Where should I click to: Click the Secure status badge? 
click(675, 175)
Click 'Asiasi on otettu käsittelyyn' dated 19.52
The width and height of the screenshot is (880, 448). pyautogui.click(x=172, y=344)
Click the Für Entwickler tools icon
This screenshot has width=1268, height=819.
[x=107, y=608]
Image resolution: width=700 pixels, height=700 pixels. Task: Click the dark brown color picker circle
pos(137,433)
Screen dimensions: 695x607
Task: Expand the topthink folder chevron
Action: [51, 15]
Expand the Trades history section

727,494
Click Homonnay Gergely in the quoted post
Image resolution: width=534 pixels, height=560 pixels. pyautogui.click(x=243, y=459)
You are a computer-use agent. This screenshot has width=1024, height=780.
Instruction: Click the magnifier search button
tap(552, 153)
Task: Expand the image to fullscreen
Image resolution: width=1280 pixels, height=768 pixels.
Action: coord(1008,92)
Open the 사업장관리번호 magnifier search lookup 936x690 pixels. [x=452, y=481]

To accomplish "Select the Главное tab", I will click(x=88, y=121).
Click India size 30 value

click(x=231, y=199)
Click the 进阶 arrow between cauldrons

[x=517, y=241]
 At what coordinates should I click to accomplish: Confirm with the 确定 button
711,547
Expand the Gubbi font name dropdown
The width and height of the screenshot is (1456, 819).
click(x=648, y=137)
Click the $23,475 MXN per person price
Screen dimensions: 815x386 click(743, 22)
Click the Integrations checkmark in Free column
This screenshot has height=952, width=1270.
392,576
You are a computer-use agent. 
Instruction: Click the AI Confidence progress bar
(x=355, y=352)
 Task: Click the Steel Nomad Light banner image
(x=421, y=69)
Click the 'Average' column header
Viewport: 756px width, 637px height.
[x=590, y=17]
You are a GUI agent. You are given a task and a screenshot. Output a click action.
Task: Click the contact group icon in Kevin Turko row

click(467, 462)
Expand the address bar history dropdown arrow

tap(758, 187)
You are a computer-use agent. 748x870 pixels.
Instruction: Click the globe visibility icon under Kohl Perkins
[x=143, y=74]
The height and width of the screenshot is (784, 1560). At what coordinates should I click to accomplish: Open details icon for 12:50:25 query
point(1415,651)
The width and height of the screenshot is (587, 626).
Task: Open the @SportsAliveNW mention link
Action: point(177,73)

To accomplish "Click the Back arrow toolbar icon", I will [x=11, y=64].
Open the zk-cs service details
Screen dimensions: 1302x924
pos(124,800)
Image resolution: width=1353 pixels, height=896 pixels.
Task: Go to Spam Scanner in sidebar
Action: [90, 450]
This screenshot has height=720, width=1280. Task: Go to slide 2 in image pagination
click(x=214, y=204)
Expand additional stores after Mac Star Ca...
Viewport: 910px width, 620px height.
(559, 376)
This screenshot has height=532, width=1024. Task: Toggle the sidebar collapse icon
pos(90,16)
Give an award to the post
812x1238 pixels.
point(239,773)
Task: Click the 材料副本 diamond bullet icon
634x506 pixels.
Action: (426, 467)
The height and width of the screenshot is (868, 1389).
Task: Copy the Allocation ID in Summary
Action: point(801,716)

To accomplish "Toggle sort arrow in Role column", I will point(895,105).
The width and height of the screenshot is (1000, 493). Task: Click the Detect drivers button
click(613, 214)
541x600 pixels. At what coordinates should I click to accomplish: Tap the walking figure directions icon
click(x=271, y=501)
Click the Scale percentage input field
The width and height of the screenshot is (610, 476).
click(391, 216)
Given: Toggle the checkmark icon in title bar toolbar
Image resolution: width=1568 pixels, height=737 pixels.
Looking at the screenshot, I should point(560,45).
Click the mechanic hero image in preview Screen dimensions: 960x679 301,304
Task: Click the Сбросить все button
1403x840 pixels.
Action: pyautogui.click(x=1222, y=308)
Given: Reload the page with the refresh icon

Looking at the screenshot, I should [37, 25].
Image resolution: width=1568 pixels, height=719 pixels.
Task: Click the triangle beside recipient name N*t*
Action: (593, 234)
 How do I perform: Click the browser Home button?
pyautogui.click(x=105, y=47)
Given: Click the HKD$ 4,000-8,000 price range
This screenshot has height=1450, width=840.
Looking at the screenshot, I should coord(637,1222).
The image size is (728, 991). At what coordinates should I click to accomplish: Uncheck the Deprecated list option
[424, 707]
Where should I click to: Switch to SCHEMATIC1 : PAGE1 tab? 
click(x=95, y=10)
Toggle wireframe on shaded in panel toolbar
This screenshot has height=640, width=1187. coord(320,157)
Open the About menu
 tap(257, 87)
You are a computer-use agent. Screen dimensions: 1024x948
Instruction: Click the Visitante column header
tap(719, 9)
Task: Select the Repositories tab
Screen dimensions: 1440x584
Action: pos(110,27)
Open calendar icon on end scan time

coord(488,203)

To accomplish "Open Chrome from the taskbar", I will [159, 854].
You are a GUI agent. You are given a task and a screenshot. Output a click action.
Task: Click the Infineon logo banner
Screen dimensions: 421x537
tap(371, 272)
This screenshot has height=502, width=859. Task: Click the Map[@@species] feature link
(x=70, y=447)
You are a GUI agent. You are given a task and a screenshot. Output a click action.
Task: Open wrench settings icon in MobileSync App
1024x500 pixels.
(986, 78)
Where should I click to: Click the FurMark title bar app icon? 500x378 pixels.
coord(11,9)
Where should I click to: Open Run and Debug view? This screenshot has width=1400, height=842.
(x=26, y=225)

^^^^

**Task instructions:** How many lines of the records above contain the string "search"? Case matters. Reply with the number alone.

**Solution:** 2